Of course everyone’s wrists are going to be different, so a try before you buy is recommended as the fitting may not be for everyone.
Dust resistance may be a box that doesn’t need to be ticked, but anything to life proof it can only help. What that does mean is that everything is sealed into the watch, but its not actually a watch per se. The main body pops out to reveal what Sony call ‘the core’. This can then be swapped into other bands, and presumably other things, but until now there is just a white, yellow or a pink rubber band to choose from.
If they could match this to a metal and/or a leather option, you would have a look for every occasion. However, achieving this Android Wear for work and play may be down to Google improving the speed in switching wearables, with manufacturers eventually releasing easily changeable watch bands to rival the yet unreleased Apple Watch.
This core charges using a standard mini USB cable, so ditches the docks and proprietary chargers that others have needed.

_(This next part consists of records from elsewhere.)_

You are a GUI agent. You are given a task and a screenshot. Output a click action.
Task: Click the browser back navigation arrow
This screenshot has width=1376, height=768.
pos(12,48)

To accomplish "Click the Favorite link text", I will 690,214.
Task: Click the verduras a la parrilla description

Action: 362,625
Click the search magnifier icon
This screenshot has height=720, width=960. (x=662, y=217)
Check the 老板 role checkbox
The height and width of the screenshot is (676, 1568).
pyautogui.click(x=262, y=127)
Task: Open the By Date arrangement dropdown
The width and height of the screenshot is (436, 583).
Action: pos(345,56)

Which makes a very welcome change, as some of these have caused issues. The IP rating means, much like the Sony phones, is covered up with a rubber flap. Which the longevity of which remains to be seen, but gaining access to the connection is easy to achieve, much more than messing around with a required dock or connector.
The comparison to other Android watches unfortunately has to carry on, as with the Sony watch we could be at the start of v2 of the hardware. No bold and revolutionary changes are seen with the Smartwatch 3, but how many improvements can be made to a watch? Everything sees a much needed improvement to the areas that really matter.
The screen is the same 1.6 inches we have seen before, with a new ‘Transflective Display’ providing the 320×320 display. This fancy technology means that while the screen isn’t as vibrant and colourful as that seen on the Moto 360, you can see it clear and accurately in even the brightest of sunlight. A fantastic improvement to what was the biggest gripe of the first wave of Android Wear watches.
The battery receives a small bump to 420mah, which hardly seems a huge deal given the LG watch had 400mah when it hit the shelves. With improvements to the screen and internals, the claimed 2 days of battery life is easily achievable. Where a day of use had me needing the charger at 7pm with the Moto 360, i’m easily able to resist the charging cable for more than 48 hours with the Smartwatch 3.
This is the first Android smartwatch based on the Broadcom SoC platform, packing a 1.2GHz Quad-core ARM Cortex A7 processor and its own on board GPS Sensor allowing for phone free tracking if needed. Along with off live music playback through Bluetooth headphones — thanks to the updated Android Wear OS, you could run phone free if you needed.
The watch also has built in wifi, all be it lying dormant while the Android Wear support lacks support. A future update may mean phone free updating too, should Google wish to take Android wear down that street. Android Wear on the SM3 is in stark contrast to that seen on the Gear Live. Rather than duplicating or replacing every wear app, the SM3 is completely stock, save for a few watch faces that are actually very well designed. Usefulness and ability is the same as any other Android Wear watch currently on the market… if you have used one you have used them all.
All being said this is by and far the best Android Wear watch on the market at the moment. There are improvements to be made in comfort, but the ability and usability from the thought Sony has put in more than makes up for it. It would be hard to choose this over the Moto 360 or even the G Watch R for styling, but the all round ability of Sony’s Smartwatch 3 is second to none.